Word and item position data
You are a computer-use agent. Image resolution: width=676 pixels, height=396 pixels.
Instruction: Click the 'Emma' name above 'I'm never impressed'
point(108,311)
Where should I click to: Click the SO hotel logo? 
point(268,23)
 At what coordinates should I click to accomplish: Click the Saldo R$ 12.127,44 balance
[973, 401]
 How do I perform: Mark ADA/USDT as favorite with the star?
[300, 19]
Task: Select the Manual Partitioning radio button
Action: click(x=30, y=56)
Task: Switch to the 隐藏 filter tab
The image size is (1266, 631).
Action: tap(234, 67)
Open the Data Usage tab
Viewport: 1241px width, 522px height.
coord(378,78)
--
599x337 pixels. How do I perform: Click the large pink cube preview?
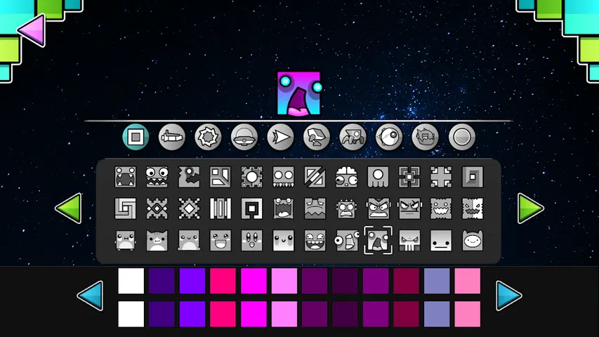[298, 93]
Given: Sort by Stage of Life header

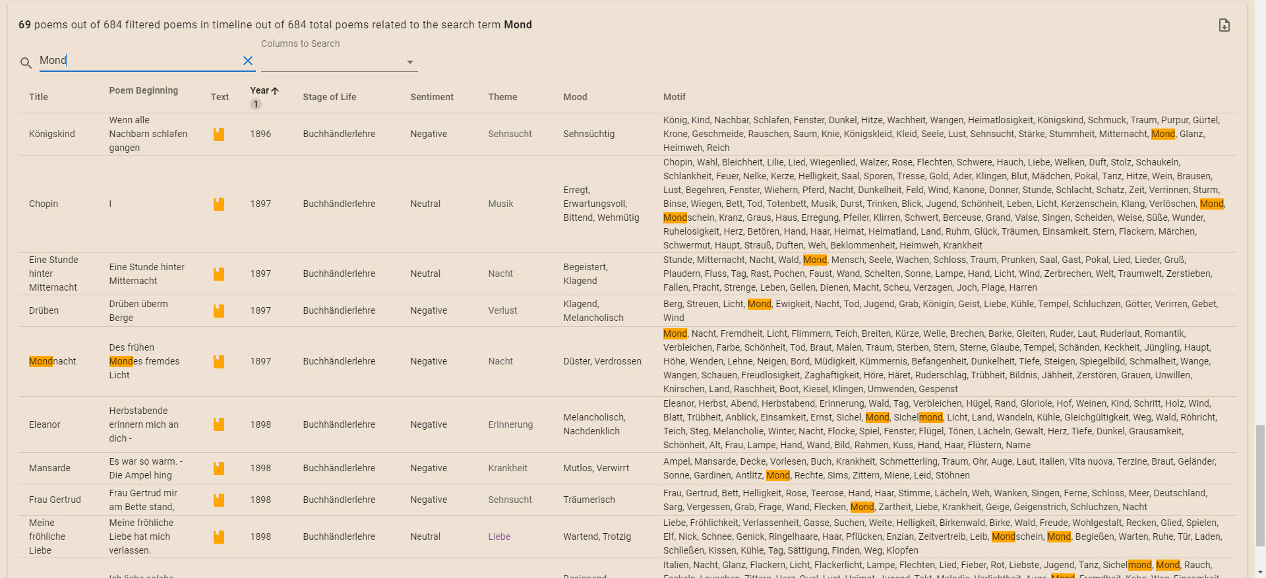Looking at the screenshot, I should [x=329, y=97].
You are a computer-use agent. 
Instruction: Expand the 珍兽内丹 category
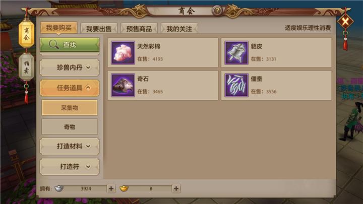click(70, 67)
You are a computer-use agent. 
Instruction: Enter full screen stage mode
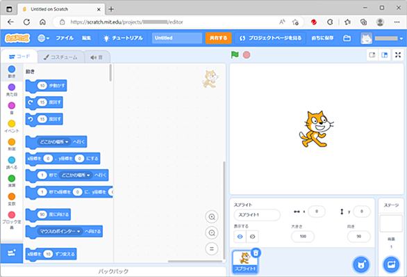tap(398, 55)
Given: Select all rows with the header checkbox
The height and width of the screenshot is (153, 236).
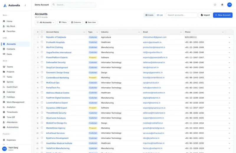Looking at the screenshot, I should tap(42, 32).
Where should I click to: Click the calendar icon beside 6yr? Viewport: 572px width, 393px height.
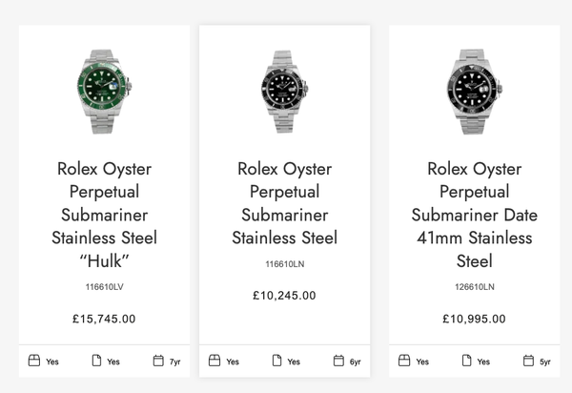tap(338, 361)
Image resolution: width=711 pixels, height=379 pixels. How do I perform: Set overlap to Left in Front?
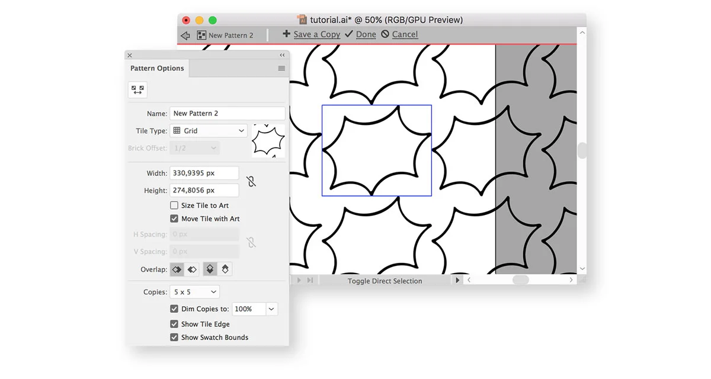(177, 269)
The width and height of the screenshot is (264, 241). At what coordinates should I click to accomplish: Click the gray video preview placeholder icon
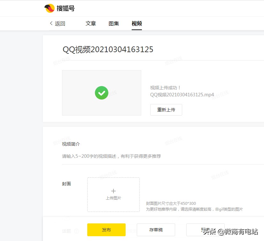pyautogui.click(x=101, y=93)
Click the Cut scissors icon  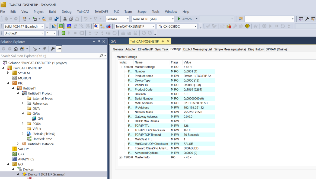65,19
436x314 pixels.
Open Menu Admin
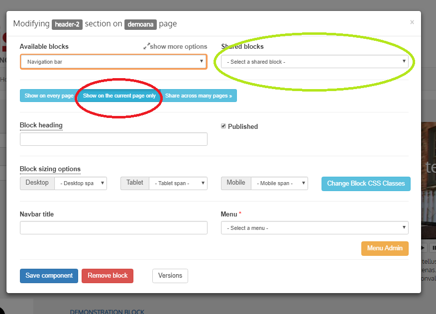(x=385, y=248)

Problem to solve
Swap "Data Usage" for "Storage" in the part of the records that opens with the line containing "Open the Data Usage tab" and closes with the line containing "coord(378,78)". Return only those lines, with everything else left unchanged.

Response below
Open the Storage tab
Viewport: 1241px width, 522px height.
coord(378,78)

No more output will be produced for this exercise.